Scott: Suits and ties, MBAs, people making quarter million dollars… The way I saw the world was that any problem can be solved, certain people are worth more to society. They make more money, they deserved it, they worked hard for it… I was always pretty frugal, I never bought that much, but the idea was that I’d have more money in the future. So I made more money and I’d hoard it.
Travel broke apart this concept of capitalism which is focused on consumerism. Especially in the States and in the west, where our happiness is so closely tied to consumerism. If I have a good job I can buy a bigger house, I can get a better school for my child and I can get more and more and more. But when you get away from it all, you realize you can be pretty happy without it. You come back and you’re like “I don’t care how much money I’m making at a job.” After I have enough money to feed myself and clothe myself, it doesn’t matter.

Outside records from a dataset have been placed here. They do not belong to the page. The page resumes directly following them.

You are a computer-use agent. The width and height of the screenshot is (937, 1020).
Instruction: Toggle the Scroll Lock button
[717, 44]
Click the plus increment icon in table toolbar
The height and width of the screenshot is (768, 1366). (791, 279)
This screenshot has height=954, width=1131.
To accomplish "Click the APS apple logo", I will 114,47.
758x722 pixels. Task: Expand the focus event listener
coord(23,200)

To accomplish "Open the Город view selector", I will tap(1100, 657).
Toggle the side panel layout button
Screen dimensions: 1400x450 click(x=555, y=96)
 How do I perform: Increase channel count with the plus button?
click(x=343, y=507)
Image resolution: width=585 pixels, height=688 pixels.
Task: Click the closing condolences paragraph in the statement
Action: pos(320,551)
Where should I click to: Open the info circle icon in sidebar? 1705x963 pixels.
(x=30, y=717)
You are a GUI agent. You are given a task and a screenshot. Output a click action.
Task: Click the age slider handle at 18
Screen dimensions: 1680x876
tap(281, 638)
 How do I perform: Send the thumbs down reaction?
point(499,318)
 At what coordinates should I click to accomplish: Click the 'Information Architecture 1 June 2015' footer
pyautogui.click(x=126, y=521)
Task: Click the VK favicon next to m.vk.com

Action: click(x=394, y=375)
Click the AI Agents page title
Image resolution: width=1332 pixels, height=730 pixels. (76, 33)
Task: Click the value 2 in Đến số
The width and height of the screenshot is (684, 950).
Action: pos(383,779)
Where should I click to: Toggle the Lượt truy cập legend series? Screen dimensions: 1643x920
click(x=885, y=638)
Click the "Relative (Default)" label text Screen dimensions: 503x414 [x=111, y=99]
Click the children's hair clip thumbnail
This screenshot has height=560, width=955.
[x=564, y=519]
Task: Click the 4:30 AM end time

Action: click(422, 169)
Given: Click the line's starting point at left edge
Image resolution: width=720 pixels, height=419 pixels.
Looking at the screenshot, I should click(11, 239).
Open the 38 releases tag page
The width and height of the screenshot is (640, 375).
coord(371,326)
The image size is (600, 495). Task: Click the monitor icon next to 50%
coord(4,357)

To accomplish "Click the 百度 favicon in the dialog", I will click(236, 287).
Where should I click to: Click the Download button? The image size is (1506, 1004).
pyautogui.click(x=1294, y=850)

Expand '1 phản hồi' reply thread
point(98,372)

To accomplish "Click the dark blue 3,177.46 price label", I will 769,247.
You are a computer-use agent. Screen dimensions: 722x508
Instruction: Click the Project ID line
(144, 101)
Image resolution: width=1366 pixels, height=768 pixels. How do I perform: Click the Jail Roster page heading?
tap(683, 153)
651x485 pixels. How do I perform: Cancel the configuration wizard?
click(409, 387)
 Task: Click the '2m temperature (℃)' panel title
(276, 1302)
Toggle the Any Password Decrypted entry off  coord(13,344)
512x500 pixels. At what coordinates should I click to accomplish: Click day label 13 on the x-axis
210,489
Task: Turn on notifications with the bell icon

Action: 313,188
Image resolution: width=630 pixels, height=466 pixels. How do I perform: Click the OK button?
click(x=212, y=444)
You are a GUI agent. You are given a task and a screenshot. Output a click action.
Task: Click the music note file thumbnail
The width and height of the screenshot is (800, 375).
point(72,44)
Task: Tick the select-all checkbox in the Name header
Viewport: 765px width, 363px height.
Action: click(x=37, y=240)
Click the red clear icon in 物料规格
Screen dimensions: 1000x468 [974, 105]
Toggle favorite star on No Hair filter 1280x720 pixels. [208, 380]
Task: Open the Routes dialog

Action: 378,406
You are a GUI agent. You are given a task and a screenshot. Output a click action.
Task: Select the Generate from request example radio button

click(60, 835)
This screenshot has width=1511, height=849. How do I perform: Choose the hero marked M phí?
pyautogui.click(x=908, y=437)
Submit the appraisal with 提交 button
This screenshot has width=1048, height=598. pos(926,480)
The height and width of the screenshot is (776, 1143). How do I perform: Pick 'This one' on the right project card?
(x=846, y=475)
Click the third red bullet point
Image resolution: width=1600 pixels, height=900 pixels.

So then I questioned: “Why have any job at all, that I don’t like?”. Because any job is gonna be enough for me to live a life that I want which is… Having a few plants and cooking for myself, going for a walk, going to a park and seeing an occasional movie. The life I wanna live doesn’t cost much money at all, so why am I working at a job that I don’t like, there are so many out there… You could do anything you want, because anything you do is going to pursue enough money to live. It kind of broke the whole system. Does it make any sense?